Don’t let the hard cover fool you. Henson’s book is a dissertation, and a dissertation is almost never a book. That fact alone will dissuade most jazz enthusiasts from buying this work. To the few remaining with interest intact, don’t bother. Henson shows little interest in jazz-or fiction, for that matter.
Henson’s real interest, expressed in 120 dense, dry pages, is in cultural criticism and race conflict-particularly class and race differences between black and white America in the early 20th century. For her, jazz is useful as little more than a tidy symbol. Too sophisticated to be a folk music but clearly distinct from the highbrow classical tradition, jazz did not fit into easy categorical divisions of the time. In jazz’s status as an uneasy outlier, Henson finds a reflection of the troubling, artificial status of the African-American.

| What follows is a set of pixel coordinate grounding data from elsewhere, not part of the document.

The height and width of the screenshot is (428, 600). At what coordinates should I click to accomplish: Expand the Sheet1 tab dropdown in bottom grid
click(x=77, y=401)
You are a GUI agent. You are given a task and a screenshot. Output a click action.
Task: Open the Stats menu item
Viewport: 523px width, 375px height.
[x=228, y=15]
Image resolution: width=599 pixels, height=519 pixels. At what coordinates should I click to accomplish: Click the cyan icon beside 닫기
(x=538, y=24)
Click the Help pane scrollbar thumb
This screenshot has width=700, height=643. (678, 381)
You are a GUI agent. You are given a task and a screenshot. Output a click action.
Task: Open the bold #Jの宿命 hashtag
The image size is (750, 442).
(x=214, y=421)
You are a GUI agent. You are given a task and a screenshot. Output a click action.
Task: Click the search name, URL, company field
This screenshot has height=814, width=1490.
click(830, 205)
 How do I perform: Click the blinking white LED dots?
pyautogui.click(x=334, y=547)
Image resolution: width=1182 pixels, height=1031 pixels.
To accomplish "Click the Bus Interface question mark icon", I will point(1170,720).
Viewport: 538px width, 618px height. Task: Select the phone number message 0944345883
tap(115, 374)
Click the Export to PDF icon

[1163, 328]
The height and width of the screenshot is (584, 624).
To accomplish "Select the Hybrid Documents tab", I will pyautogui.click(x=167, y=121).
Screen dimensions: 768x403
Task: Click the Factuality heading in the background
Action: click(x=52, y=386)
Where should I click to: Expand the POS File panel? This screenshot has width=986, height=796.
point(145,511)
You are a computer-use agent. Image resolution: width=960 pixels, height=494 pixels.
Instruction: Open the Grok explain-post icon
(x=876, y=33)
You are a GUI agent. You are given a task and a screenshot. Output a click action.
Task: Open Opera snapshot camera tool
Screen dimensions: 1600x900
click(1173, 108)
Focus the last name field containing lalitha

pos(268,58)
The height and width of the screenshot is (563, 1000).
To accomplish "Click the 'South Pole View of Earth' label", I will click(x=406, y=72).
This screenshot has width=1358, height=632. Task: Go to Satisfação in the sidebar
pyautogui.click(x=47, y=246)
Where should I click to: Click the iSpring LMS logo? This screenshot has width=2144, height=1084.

Rather than producing a straight sociological or musicological study (it’s pretty clear that Henson is prepared to do neither), Henson instead wants to look at how jazz arguments function in a few select literary works-specifically work by James Weldon Johnson, F. Scott Fitzgerald, Langston Hughes, and Toni Morrison. Henson tries to make literary studies do the heavy lifting of musicologists and sociologists, but her scope is so limited and her investigation of jazz in literature so superficial, she hardly scratches arguments that matter. With Beyond the Sound Barrier, Henson does little more than stage an unfair litmus test for her authors. Do they stay true to Henson’s conception of jazz? Laurel wreathes for those who do (particularly Toni Morrison) and sneers at those who don’t (among the latter an undeserving F. Scott Fitzgerald-judged here almost entirely on passages he cut from his novel before he published it).